Archiwa tagu: załamanie cen nieruchomości

Skąd się biorą (i dokąd zmierzają) ceny kwadratów? (odc. 1/2)

[Szkic dzisiejszej czytanki powstał ~2 m-ce temu i trochę się zestarzał, ponieważ w międzyczasie, jeszcze przed bocianami, nad Wisłę nadleciał Czarny Łabędź. Jednakże przyjmując poniższą generalną logikę cenotwórczości kwadratów (tu uzupełnioną ad-hoc jedynie o garstkę odniesień do Sytuacji obecnej) za dobrą monetę, każdy—nawet w warunkach domowych—może sobie postawić ekono-pasjansa przy użyciu kart upstrzonych przez czarne ptaszysko, żeby samemu spróbować odgadnąć kierunek ruchu kwadratowych cenek. Jakaś próba odniesienia tej teoretyki do Sytuacji bieżącej zostanie doklejona do drugiego epizodu tej 2-odcinkowej serii; to oczywiście pod warunkiem, że do czasu publikacji Kompleks nie wdroży w życie legislacji, która spenalizuje piśmiennictwo zawierające pierwiastki, które mogłyby zostać uznane za sabotaż działalności omawianego tu Koła Zamachowego gospodarki kapitalistycznej późnego stadium.]

*

W którejś z poprzednich pogadanek postawiliśmy tezę, że znakiem kryzysu w kapitalizmie fazy nad-akumulacji jest stan, w którym dostępność metrów kwadratowych dla aktywnych/zatrudnionych praco-najemno niewolników wzrasta, tzn. kiedy Δ cen lokali mieszkalnych staje się niższa niż Δ przeciętnych zarobków (przy czym nie jest to oczywiście tożsame z generalną statystyczną poprawą dostępności z uwagi na to, że takiej dynamice często towarzyszy spadek ogólnej liczby zatrudnionych, tj. wzrost bezrobolstwa).

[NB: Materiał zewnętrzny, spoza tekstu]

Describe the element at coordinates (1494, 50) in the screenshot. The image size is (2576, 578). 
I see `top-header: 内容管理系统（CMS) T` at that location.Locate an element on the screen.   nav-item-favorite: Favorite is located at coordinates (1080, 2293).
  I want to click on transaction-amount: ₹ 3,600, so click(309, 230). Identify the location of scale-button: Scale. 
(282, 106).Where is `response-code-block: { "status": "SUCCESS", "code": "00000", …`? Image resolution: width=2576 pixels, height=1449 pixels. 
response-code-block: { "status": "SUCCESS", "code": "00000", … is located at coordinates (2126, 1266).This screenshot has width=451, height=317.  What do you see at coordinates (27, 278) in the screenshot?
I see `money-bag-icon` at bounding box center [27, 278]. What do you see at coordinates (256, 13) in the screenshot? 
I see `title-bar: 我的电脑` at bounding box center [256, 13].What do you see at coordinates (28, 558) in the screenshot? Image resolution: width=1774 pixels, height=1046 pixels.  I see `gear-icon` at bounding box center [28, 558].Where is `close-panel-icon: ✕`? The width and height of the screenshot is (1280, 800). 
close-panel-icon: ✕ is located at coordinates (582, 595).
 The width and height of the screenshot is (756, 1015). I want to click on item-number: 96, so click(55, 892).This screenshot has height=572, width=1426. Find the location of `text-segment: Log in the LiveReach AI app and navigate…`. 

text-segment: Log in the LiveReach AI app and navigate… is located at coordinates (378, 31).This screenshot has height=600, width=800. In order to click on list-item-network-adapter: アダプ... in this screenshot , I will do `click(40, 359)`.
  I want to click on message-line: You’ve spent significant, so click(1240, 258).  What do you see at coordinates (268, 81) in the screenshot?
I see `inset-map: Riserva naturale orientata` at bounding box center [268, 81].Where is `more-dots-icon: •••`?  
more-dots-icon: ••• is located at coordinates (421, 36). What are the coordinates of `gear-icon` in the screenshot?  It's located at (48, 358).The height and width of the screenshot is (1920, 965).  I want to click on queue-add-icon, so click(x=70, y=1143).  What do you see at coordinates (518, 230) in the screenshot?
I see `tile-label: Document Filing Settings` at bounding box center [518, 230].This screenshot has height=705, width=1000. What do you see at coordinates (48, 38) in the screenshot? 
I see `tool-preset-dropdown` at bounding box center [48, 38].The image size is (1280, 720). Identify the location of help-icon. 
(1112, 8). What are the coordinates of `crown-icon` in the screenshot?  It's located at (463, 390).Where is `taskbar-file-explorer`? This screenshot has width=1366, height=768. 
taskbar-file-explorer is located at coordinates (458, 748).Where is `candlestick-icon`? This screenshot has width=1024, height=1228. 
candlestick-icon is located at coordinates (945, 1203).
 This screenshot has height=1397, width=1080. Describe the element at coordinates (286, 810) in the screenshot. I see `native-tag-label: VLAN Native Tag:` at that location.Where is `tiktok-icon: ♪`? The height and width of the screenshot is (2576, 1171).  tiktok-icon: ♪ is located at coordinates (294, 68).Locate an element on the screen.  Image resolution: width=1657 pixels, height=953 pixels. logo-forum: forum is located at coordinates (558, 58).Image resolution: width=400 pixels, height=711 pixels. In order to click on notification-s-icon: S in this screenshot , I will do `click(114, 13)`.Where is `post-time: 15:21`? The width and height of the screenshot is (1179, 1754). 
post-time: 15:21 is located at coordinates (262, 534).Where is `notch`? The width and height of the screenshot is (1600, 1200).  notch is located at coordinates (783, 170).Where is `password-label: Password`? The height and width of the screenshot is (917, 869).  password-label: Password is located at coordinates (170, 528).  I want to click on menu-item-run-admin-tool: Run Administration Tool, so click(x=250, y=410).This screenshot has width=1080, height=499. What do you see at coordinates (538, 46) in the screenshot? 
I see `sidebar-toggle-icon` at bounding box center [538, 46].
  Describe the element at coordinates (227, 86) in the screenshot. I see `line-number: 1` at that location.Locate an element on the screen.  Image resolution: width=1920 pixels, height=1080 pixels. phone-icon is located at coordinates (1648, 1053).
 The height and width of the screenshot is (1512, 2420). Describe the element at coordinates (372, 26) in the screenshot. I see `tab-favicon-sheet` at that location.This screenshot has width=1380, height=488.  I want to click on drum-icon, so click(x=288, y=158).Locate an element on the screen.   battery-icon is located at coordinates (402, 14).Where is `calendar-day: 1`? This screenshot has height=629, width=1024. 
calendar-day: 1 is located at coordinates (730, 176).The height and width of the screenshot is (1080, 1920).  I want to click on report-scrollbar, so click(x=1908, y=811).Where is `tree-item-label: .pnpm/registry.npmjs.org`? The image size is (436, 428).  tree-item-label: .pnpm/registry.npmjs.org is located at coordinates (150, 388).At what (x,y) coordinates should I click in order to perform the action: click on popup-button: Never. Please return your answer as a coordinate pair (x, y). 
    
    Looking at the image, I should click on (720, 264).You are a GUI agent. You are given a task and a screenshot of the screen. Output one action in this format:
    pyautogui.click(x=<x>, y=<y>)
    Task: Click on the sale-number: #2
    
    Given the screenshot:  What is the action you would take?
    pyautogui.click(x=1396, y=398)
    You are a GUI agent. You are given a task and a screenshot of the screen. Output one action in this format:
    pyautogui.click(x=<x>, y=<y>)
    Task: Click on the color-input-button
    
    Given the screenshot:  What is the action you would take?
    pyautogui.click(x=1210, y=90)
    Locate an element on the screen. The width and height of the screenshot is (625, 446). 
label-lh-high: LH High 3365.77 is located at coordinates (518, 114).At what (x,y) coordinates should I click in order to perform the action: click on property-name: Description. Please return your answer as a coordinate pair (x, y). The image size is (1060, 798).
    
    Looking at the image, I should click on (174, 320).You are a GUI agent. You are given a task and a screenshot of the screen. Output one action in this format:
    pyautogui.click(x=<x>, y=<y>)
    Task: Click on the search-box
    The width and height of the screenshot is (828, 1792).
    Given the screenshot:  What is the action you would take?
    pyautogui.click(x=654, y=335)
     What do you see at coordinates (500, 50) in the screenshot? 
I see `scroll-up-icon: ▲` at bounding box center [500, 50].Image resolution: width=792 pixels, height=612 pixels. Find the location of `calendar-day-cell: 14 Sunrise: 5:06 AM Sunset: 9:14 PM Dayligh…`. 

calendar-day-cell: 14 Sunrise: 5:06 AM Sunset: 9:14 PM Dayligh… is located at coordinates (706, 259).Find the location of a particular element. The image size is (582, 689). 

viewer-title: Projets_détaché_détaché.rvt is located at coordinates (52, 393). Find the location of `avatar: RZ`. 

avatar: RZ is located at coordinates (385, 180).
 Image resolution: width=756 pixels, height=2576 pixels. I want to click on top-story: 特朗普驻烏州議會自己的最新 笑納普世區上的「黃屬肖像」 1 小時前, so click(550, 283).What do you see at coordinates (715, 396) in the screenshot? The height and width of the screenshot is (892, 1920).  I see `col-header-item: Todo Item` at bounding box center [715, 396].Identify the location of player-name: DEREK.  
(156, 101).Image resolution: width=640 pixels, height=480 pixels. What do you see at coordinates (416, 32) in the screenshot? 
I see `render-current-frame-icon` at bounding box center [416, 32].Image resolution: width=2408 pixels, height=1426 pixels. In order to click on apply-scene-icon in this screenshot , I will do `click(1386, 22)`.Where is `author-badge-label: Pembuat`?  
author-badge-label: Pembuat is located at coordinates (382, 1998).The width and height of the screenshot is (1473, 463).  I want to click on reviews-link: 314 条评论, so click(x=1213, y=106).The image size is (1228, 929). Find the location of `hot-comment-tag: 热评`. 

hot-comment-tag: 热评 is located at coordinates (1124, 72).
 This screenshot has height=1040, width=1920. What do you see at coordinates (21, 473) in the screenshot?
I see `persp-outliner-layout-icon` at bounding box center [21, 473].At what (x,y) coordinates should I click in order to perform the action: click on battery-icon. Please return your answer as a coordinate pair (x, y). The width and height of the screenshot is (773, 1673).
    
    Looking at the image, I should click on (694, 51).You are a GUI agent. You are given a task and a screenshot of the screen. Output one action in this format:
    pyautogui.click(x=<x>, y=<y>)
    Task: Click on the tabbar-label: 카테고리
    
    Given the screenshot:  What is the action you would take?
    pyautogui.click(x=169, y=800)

[Warunki odpowiednie do zaistnienia kryzysu w tym rozumieniu panowały nad Wisłą już od roku-dwóch, czekając jedynie na wyraźny znak-impuls; impuls właśnie wystąpił (covid), i jeśli okaże się on wystarczająco mocny, żeby zamieszać wektorami „prawa” wartości (co wydaje się wysoce—50%+—prawdopodobne), być może już począwszy od 3-go kw. br. (lub w innym momencie, kiedy tematu rosnącej masy niesprzedanych zapasów kwadratów nie da się już dłużej traktować jako tabu) wielkość ułamka mkw, na którego stać jest nadwiślańskiego statystycznego zatrudnionego (jeszcze) wyrobnika za miesięczną pensję, po raz pierwszy od dobrych kilku lat zacznie rosnąć; ale ta prognostyka tu tylko na marginesie, bowiem dziś skupimy się na tytułowej generalnie uniwersalnej mechanice cenotwórczej.]